* **Exercise aim**:
What is needed is an exact repetition of the lines below, from the first one through the one holding "Viewport: 1024px width, 539px height.", with no pictures and nothing else.

(Collected data)
-- Opening Marker --

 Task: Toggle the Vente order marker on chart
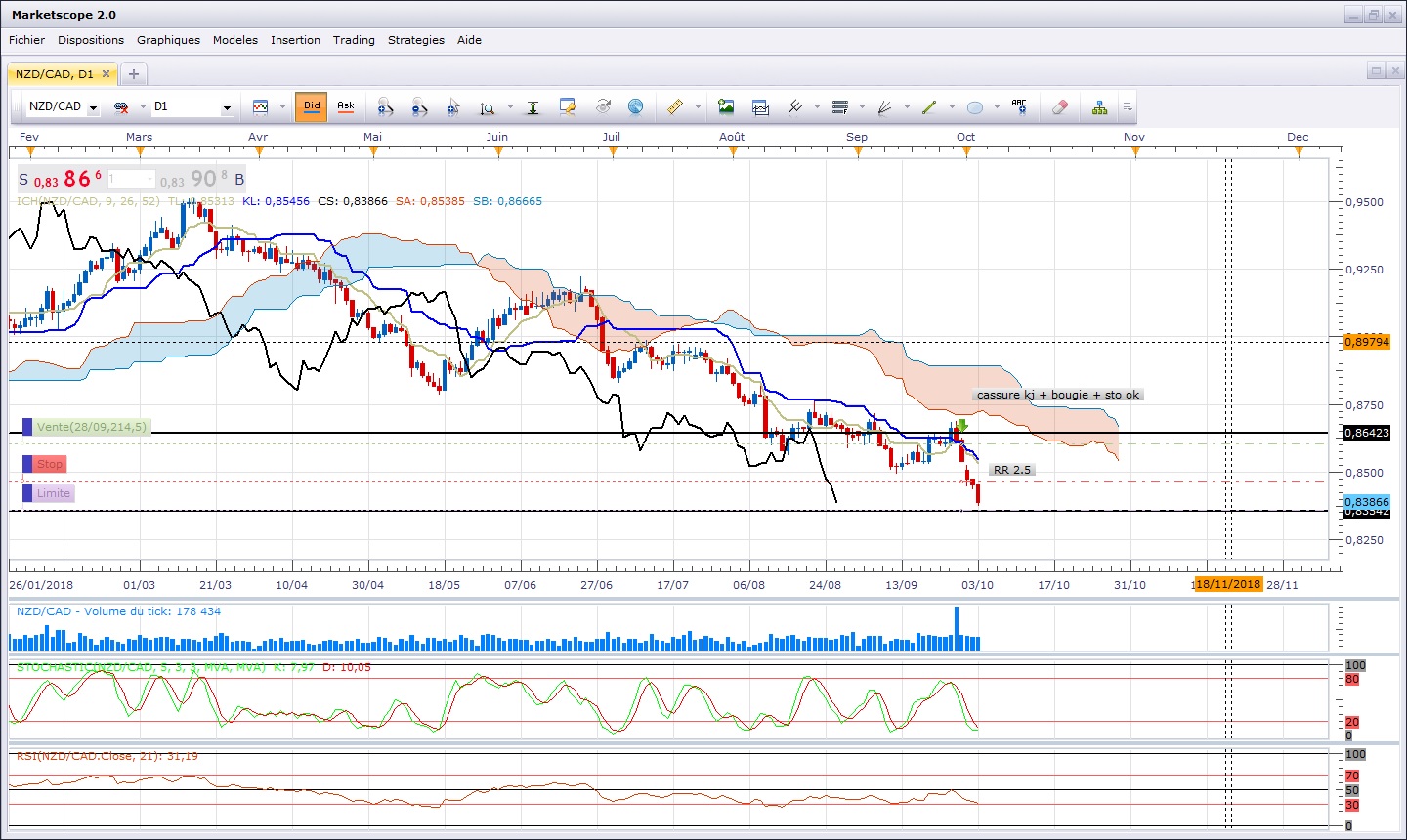click(87, 427)
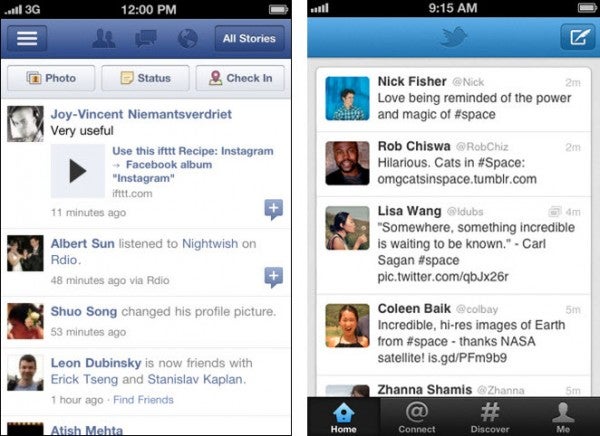Open the Find Friends link

pos(143,400)
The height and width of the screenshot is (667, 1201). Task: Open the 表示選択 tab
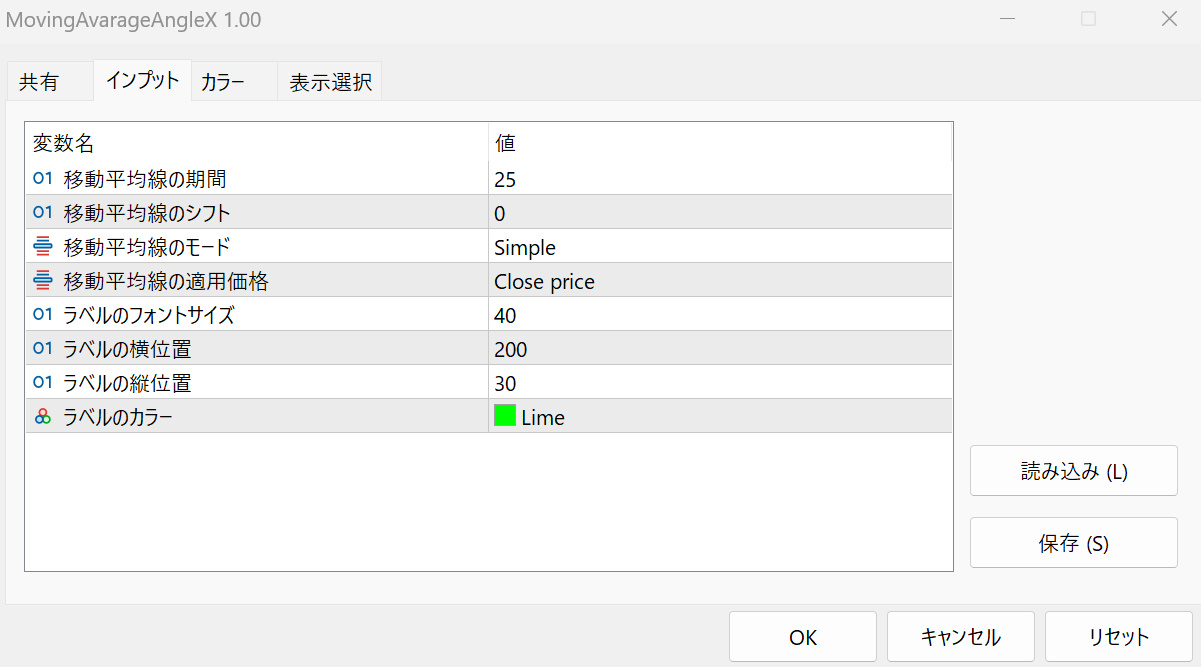pos(330,82)
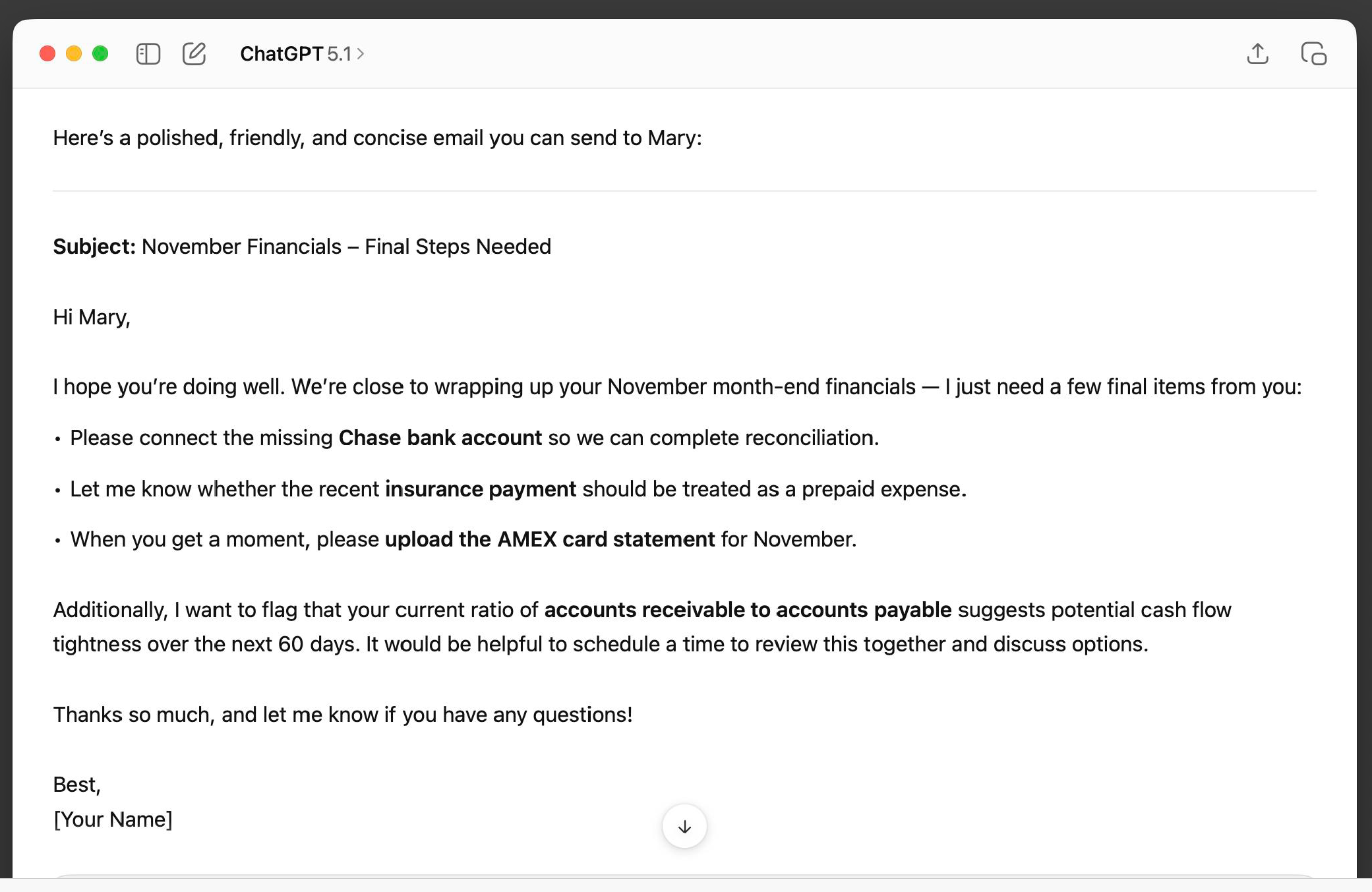Viewport: 1372px width, 892px height.
Task: Jump to bottom with down arrow button
Action: click(x=684, y=826)
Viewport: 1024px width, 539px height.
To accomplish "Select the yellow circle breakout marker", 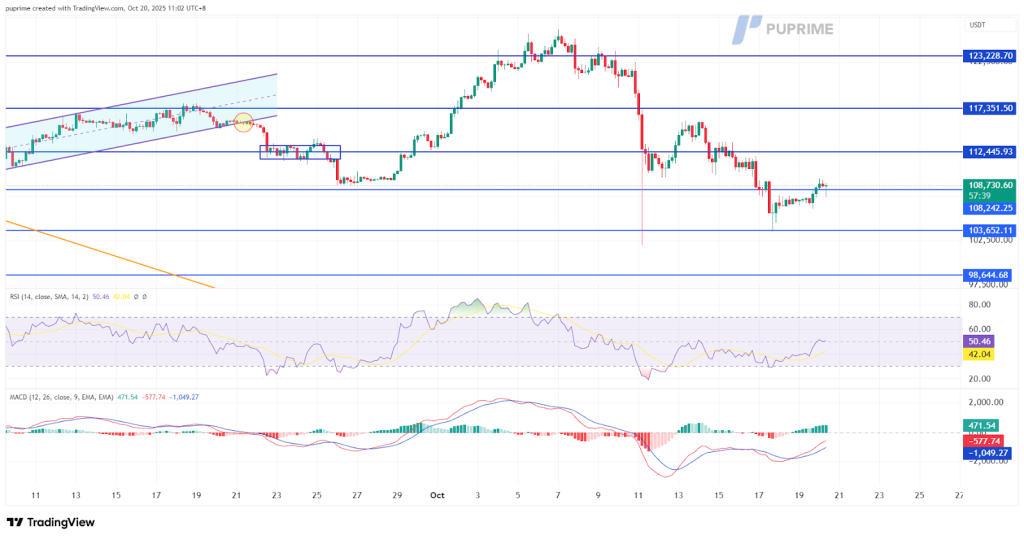I will pos(242,122).
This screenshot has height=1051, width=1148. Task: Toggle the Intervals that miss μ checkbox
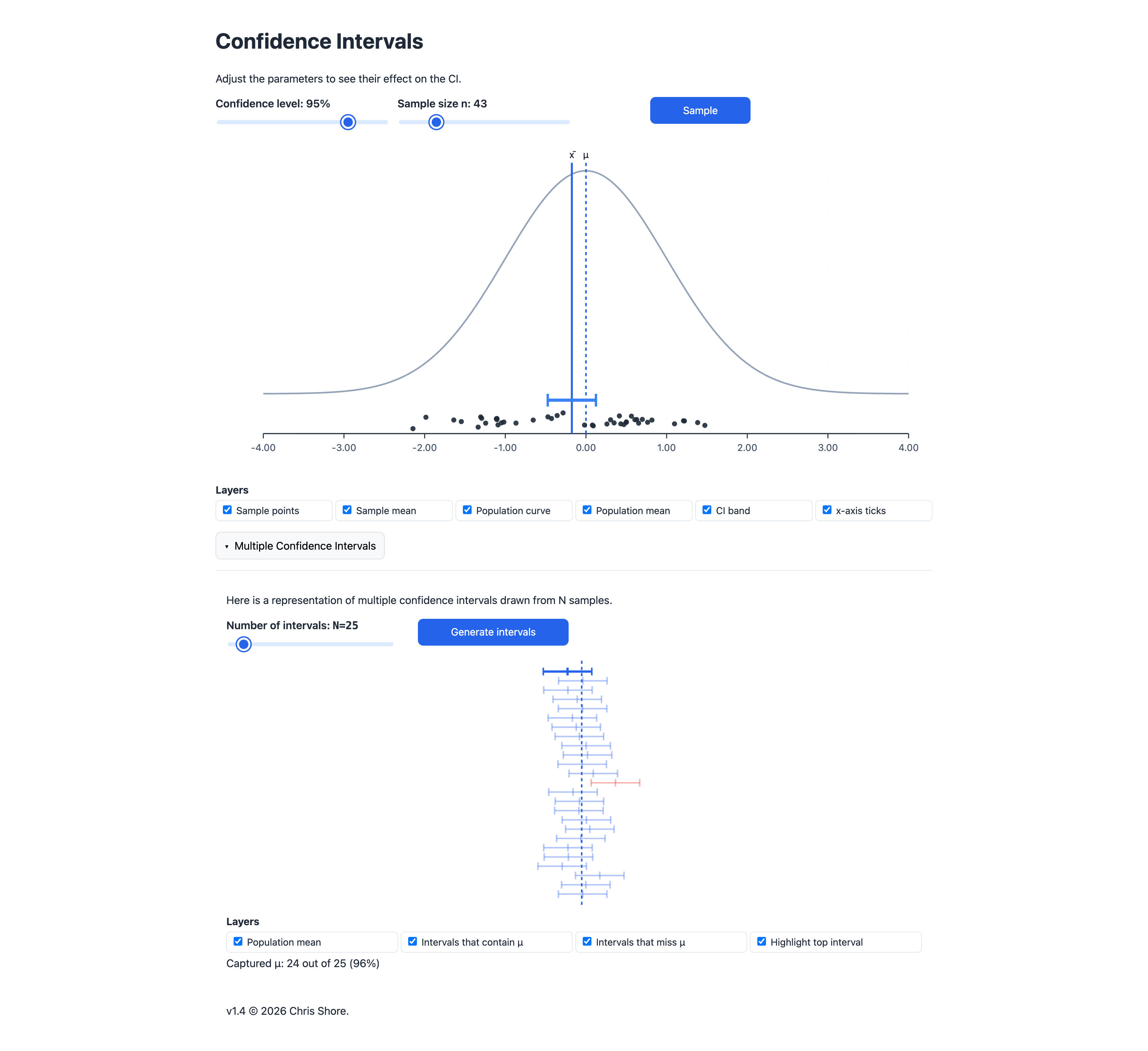587,942
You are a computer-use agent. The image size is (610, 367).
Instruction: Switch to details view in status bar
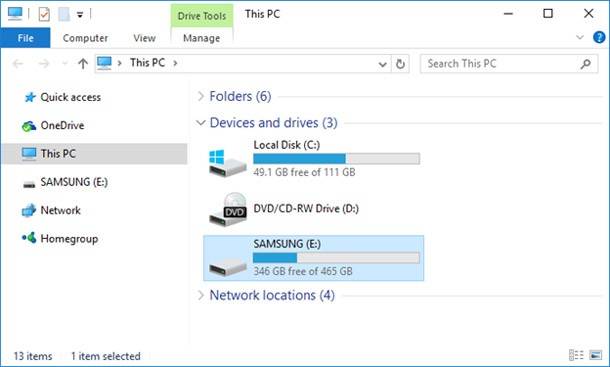tap(576, 355)
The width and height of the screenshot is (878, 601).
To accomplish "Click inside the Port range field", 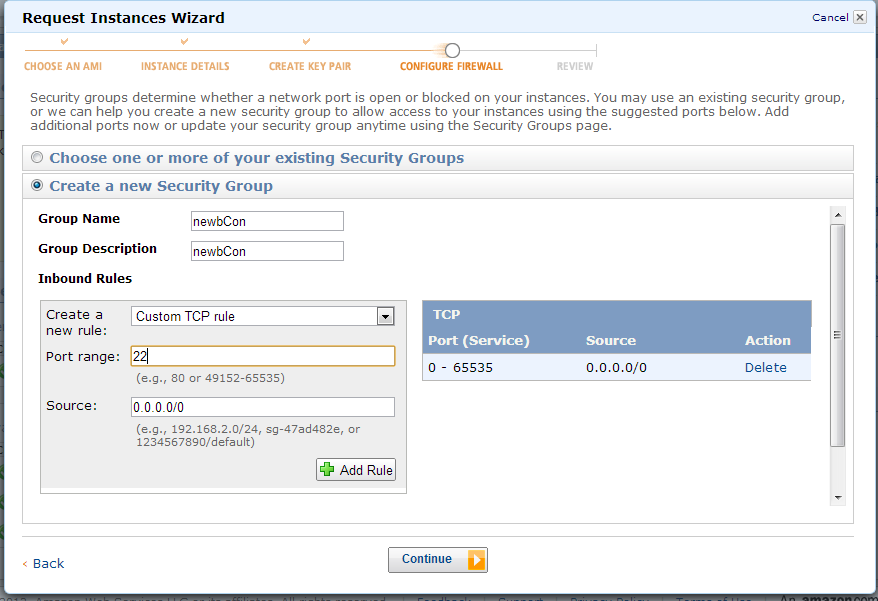I will (x=262, y=355).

-- Closing Marker --

* **Answer space**:
 Task: Toggle the Vente order marker on chart
click(87, 427)
Open the Find Friends link

pos(143,400)
The height and width of the screenshot is (667, 1201). Task: Open the 表示選択 tab
pos(330,82)
Viewport: 1372px width, 892px height.
Task: Jump to bottom with down arrow button
Action: click(x=684, y=826)
Viewport: 1024px width, 539px height.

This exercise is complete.